Scotia is a town in Hampton County, South Carolina, United States. As of the 2020 census, Scotia had a population of 158.
==Geography==
Scotia is located in southwestern Hampton County. U.S. Route 321 (Columbia Highway) passes through the center of town, leading north 5 mi to Estill and south the same distance to Garnett. South Carolina Highway 333 runs east from Scotia 3 mi to Furman. Hampton, the county seat, is 17 mi northeast of Scotia.

According to the United States Census Bureau, the town has a total area of 8.2 km2, all land.

==Demographics==

Historical population
| Census | Pop. | Note | %± |
| 1910 | 189 |  | — |
| 1920 | 269 |  | 42.3% |
| 1930 | 324 |  | 20.4% |
| 1940 | 238 |  | −26.5% |
| 1950 | 226 |  | −5.0% |
| 1960 | 102 |  | −54.9% |
| 1970 | 64 |  | −37.3% |
| 1980 | 72 |  | 12.5% |
| 1990 | 182 |  | 152.8% |
| 2000 | 227 |  | 24.7% |
| 2010 | 215 |  | −5.3% |
| 2020 | 158 |  | −26.5% |
U.S. Decennial Census

===2020 census===

Scotia town, South Carolina – Racial and ethnic composition Note: the US Census treats Hispanic/Latino as an ethnic category.
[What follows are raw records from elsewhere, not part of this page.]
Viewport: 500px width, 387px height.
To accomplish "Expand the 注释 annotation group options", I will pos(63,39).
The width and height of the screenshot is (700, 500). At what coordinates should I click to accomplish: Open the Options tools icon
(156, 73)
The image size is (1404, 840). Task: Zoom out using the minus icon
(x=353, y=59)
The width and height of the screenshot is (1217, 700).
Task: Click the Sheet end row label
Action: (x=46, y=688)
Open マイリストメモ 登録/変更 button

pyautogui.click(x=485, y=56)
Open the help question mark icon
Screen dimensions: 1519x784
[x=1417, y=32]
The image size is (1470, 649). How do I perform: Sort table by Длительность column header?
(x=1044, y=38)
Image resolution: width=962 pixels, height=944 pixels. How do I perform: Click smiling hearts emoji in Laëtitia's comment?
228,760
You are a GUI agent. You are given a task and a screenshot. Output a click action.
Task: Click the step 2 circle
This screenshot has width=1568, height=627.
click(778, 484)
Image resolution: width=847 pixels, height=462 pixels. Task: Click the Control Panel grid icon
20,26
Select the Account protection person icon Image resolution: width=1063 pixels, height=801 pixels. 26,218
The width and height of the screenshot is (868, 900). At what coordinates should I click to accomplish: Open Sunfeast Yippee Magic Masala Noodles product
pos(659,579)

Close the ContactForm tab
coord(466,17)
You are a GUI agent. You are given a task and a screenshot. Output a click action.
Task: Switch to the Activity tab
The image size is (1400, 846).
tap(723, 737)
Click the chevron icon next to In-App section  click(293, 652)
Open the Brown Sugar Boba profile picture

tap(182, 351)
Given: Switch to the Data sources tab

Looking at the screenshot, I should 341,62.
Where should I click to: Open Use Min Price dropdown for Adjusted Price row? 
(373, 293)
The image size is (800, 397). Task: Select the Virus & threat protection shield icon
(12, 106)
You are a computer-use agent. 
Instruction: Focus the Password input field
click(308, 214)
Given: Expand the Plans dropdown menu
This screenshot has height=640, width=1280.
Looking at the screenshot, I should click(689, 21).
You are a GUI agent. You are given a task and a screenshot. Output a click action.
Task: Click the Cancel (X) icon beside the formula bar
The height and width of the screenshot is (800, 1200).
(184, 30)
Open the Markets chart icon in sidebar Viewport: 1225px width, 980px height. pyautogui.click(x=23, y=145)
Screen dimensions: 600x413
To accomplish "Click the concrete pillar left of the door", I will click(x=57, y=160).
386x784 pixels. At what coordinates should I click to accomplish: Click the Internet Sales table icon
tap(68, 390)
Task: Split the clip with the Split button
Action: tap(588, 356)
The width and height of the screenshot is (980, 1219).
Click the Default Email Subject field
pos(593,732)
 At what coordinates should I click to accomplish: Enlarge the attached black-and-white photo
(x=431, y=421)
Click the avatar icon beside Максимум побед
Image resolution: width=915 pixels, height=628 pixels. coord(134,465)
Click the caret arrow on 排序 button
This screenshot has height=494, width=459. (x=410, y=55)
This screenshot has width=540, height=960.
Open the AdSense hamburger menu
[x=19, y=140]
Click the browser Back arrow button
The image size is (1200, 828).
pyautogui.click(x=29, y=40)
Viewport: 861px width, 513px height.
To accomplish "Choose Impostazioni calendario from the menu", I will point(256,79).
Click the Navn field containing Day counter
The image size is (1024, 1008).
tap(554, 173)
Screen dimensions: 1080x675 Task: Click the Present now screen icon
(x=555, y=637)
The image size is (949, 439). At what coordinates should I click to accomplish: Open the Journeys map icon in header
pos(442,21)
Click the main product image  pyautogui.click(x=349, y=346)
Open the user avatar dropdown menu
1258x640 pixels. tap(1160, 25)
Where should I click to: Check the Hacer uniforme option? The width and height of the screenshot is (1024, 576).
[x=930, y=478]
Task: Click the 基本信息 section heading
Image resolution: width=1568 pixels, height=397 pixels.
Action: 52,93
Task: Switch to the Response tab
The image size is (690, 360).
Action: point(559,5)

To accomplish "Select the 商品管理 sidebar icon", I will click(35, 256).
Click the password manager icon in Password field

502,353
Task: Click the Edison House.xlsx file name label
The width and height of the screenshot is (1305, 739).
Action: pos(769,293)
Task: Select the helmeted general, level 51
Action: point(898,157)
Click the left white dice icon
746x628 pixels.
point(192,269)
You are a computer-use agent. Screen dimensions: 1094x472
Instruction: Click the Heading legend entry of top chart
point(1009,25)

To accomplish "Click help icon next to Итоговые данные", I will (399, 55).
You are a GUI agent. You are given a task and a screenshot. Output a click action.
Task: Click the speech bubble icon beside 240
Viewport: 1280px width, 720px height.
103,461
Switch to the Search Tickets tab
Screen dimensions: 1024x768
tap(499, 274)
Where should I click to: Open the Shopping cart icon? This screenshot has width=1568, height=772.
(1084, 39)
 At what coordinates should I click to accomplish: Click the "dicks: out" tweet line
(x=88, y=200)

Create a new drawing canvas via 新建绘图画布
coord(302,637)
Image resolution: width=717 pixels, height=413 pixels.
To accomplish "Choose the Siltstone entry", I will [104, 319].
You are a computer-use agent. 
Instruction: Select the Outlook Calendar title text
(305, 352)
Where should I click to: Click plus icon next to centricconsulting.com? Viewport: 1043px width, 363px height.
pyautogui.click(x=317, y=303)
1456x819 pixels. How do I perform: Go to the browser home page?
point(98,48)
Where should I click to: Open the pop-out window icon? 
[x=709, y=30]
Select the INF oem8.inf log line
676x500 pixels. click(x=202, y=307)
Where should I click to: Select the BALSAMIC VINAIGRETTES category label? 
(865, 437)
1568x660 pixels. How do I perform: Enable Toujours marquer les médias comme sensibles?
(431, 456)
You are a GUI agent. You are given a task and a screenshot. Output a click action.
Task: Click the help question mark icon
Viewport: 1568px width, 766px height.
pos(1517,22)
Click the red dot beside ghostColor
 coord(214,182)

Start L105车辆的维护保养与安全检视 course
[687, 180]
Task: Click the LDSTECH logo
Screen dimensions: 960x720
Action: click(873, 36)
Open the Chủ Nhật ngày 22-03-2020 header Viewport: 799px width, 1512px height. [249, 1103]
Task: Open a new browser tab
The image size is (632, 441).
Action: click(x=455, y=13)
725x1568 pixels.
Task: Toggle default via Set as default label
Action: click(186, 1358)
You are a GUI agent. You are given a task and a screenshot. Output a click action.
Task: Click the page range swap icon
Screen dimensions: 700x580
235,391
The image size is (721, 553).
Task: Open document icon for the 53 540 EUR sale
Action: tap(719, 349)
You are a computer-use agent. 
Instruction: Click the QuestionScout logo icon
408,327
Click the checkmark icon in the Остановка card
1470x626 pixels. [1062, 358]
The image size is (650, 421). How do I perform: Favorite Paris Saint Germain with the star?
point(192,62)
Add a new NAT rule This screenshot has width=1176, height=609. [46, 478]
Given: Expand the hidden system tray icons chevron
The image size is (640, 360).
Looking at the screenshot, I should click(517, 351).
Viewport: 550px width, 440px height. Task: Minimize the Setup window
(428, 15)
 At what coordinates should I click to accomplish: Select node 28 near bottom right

This table excludes Latinos from the racial categories and assigns them to a separate category. Hispanics/Latinos may be of any race.
| Race / Ethnicity (NH = Non-Hispanic) | Pop 2000 | Pop 2010 | Pop 2020 | % 2000 | % 2010 | % 2020 |
|---|---|---|---|---|---|---|
| White alone (NH) | 57 | 62 | 50 | 25.11% | 28.84% | 31.65% |
| Black or African American alone (NH) | 165 | 153 | 105 | 72.69% | 71.16% | 66.46% |
| Native American or Alaska Native alone (NH) | 0 | 0 | 0 | 0.00% | 0.00% | 0.00% |
| Asian alone (NH) | 0 | 0 | 0 | 0.00% | 0.00% | 0.00% |
| Native Hawaiian or Pacific Islander alone (NH) | 0 | 0 | 0 | 0.00% | 0.00% | 0.00% |
| Other race alone (NH) | 0 | 0 | 0 | 0.00% | 0.00% | 0.00% |
| Mixed race or Multiracial (NH) | 0 | 0 | 1 | 0.00% | 0.00% | 0.63% |
| Hispanic or Latino (any race) | 5 | 0 | 2 | 2.20% | 0.00% | 1.27% |
| Total | 227 | 215 | 158 | 100.00% | 100.00% | 100.00% |

===2000 census===
As of the census of 2000, there were 227 people, 86 households, and 63 families residing in the town. The population density was 71.3 PD/sqmi. There were 99 housing units at an average density of 31.1 /sqmi. The racial makeup of the town was 26.43% White and 73.57% African American. Hispanic or Latino of any race were 2.20% of the population.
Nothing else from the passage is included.